------ DATASET EXCERPTS ------

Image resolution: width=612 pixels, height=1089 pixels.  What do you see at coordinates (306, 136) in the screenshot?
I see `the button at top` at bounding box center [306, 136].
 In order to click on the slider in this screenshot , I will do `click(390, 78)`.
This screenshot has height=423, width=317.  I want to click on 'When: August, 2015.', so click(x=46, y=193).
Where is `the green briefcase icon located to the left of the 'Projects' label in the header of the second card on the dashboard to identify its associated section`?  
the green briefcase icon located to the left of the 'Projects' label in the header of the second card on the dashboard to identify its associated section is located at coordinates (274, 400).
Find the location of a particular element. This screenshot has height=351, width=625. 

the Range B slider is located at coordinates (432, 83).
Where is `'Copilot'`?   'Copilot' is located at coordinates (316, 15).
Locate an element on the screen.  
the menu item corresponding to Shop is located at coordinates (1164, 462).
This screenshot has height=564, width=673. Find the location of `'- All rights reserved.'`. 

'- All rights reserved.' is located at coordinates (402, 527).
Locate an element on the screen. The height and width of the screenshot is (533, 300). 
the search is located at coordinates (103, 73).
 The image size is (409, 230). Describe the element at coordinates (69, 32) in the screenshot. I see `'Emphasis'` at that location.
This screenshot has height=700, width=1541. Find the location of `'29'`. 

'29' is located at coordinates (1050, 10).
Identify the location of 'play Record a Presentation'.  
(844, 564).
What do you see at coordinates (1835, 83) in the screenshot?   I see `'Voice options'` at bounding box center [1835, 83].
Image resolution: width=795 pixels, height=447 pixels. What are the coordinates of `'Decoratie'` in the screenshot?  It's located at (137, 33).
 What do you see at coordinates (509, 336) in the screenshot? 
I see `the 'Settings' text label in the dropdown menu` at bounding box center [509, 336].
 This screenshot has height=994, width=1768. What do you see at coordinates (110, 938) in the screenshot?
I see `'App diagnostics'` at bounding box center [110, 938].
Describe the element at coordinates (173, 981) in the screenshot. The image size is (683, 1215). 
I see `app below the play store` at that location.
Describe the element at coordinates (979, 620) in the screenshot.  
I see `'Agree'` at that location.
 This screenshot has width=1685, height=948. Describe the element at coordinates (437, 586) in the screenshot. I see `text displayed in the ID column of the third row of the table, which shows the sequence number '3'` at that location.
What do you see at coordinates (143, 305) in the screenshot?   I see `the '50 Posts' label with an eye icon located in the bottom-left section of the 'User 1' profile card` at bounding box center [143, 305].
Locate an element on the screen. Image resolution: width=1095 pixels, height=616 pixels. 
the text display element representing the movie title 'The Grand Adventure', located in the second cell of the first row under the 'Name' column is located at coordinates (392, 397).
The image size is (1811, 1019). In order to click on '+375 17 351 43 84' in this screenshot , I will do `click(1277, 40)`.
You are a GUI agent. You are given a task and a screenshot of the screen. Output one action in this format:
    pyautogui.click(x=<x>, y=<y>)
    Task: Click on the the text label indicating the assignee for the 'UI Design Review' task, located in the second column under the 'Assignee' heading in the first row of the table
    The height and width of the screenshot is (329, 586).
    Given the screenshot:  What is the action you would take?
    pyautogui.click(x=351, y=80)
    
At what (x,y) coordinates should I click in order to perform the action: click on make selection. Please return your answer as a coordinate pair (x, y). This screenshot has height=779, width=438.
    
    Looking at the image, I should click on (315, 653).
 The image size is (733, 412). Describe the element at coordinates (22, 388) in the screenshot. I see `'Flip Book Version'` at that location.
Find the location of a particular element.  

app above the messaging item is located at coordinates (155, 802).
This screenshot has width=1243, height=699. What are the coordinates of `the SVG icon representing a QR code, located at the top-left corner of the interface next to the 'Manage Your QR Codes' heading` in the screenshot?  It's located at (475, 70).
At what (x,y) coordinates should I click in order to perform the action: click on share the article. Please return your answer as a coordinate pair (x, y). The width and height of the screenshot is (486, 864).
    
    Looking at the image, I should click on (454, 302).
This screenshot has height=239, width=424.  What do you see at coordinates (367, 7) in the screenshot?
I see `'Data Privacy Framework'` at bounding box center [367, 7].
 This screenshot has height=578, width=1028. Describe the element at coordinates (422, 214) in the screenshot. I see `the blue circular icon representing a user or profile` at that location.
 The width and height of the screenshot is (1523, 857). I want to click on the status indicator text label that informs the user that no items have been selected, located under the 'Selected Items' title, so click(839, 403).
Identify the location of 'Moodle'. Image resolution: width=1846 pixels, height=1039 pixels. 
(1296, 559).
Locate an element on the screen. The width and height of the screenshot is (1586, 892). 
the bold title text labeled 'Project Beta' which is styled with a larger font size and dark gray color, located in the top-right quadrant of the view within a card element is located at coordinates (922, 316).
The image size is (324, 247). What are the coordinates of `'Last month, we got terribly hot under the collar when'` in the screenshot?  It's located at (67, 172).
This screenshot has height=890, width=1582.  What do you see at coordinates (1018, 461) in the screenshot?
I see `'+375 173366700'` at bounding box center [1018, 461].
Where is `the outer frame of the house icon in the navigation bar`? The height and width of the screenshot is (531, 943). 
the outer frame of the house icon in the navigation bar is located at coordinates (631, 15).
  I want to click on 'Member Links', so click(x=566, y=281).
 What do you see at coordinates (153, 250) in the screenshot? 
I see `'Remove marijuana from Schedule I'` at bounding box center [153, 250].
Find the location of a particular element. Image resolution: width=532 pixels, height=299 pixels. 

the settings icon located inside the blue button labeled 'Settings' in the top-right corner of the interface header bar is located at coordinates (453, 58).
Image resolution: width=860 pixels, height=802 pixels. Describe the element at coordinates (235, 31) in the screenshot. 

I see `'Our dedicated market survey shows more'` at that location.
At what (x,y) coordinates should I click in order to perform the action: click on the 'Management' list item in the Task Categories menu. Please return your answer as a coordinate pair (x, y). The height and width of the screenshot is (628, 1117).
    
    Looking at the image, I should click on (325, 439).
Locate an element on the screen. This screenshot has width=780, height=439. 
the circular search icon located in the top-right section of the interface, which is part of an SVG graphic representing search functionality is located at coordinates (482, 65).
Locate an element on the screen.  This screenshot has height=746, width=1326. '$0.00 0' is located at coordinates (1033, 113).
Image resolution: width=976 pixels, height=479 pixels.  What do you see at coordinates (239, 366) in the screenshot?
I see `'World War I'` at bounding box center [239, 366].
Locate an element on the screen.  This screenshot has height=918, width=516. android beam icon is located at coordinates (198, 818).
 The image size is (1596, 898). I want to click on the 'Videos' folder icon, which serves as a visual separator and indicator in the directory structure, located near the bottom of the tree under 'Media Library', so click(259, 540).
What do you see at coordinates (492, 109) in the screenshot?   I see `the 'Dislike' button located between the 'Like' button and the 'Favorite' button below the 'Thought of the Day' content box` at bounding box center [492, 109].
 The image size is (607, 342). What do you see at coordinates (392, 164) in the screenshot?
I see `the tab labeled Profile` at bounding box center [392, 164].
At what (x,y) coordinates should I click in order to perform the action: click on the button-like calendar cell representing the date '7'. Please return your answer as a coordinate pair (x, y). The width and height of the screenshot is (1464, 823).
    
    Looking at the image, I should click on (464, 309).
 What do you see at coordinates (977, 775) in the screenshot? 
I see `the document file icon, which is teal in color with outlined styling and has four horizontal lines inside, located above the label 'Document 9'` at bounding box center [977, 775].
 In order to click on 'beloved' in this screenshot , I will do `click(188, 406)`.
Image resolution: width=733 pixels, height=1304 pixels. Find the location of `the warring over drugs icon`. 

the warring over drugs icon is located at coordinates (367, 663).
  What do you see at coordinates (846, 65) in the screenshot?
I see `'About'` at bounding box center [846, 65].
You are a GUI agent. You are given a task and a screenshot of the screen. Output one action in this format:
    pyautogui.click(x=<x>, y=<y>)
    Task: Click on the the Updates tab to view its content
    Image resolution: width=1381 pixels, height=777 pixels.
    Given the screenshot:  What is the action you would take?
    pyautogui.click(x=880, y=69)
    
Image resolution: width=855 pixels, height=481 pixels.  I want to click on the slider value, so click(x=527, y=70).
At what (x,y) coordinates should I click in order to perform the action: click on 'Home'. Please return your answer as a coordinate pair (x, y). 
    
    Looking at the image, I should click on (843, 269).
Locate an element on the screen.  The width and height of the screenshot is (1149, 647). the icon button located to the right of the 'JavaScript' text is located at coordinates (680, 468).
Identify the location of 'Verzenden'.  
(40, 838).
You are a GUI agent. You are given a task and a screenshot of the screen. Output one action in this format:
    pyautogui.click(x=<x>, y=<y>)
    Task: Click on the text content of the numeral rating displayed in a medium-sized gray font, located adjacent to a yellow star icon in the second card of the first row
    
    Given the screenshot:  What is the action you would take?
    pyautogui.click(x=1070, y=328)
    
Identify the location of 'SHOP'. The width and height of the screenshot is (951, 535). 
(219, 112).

------

WRITTEN PROBLEM
Rewrite the records from the line containing "is (486, 864)." through the line containing "Looking at the image, I should click on (454, 302).", inclusive, substituting "bookmark the article" for "share the article" and keeping everything else unchanged.

EXERCISE SOLUTION
At what (x,y) coordinates should I click in order to perform the action: click on bookmark the article. Please return your answer as a coordinate pair (x, y). The width and height of the screenshot is (486, 864).
    
    Looking at the image, I should click on (454, 302).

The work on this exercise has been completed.